|By Tamara Qiblawi, The Daily Star,
Beirut, LebanonMcClatchy-Tribune Regional News
Sept. 14, 2011--BEIRUT -- Lebanon's hotel sector has seen revenues plummet by 38 percent in 2011, Hotel Owners Association chief Pierre Achkar told The Daily Star. Regional and domestic unrest were the main culprits behind poor performance in the industry this year, pushing tourists normally bound for Beirut to other Near Eastern destinations, mainly Turkey.
Normally when there's a crisis in the region, Lebanon is able to take advantage of the situation, offering Gulf Arab tourists relative comfort from the dire straits their countries might be in, said Achkar.
The global financial crisis of 2007, which rattled markets in the Arabian Peninsula but sidestepped Lebanon's conservative financial sector, is one example of this.
Regional unrest may have again missed Lebanon with the eruption of the Arab Spring, but the picture is looking starkly different, mainly due to recent shifts in the domestic arena.
"The Arab Gulf countries have not given the current government their blessing ... so Gulf Arabs are not encouraging one another to come to Lebanon," said Achkar.
Another issue keeping tourists away is Syria's unrest. The only country that shares an open border with Lebanon, Syria serves as a major gateway into the Lebanese tourist sector. Tens of thousands of tourists from Jordan and Gulf Arab states regularly shuttle through the country to reach Lebanon.
This year, widespread violence in the Arab Republic is putting a major dent in transport, forcing taxi fares up as security risks increase.
The number of Jordanians arriving in Lebanon through its land borders dropped from 31,000 in 2010 to 5,800 in 2011, according to Achkar.
Heightened air traffic has tried to make up for the loss in land travelers, with airlines dispatching additional flights on regional air routes. Statistics released Wednesday showed that Rafik Hariri International Airport posted a 23 percent increase in August arrivals year-on-year.
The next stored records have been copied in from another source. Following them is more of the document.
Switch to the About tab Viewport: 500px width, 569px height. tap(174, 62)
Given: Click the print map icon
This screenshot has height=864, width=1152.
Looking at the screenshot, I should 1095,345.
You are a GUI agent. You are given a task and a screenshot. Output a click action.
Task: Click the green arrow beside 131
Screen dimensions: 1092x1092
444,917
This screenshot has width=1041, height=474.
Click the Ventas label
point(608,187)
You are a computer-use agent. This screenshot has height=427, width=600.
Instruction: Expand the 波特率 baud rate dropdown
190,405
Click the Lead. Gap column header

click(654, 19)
Still the loss of tourists trekking through Syria is far greater, said Achkar. Air travelers from Jordan, for example, have increased from 7,000 in 2010 to 9,000 in 2011, a small portion compared to the drop in land travel from that country.
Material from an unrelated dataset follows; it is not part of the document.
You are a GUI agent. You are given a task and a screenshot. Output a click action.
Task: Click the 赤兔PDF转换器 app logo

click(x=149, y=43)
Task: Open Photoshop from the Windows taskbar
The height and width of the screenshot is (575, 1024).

Ramadan's falling in the middle of the tourist season -- from Aug. 1-29 this year -- did not help. It's a time when Muslims normally forgo travel, preferring to observe the strict requirements of the fasting month near to home.
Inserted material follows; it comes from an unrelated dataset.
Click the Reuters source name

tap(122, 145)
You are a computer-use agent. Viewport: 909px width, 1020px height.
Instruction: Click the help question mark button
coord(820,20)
But it's high time Lebanon caught on with that trend, said Achkar. Lebanon's high tourist season, which normally spans from late May to late September, has overlapped with the fasting month for four years now. It will continue to do for another seven years.
That should push Lebanon to seek non-Arab tourist markets, Achkar said.
It's a more difficult venture, because the Tourism Ministry must bring Lebanon out of the shadows of the unknown in those countries, bucking off its age-old image as a war-torn state.
Lebanon's Tourism Ministry must intensify its promotional campaigns that have so far received more airtime as talking points in political debates than as advertisements in foreign countries, he said.
The ministry claims it has been constrained by tight budgets. Achkar argued that while the ministry may be cash-strapped, the budget that they have has not been used wisely.
Tourist pamphlets have not been distributed to foreign travel agencies. Instead, they sit at local tourist offices, waiting to be picked up by passersby.
The Ministry must forge partnerships with foreign travel offices, offering monetary support for Lebanon's promotion by covering any losses the office might bear by going through such a venture, said Achkar.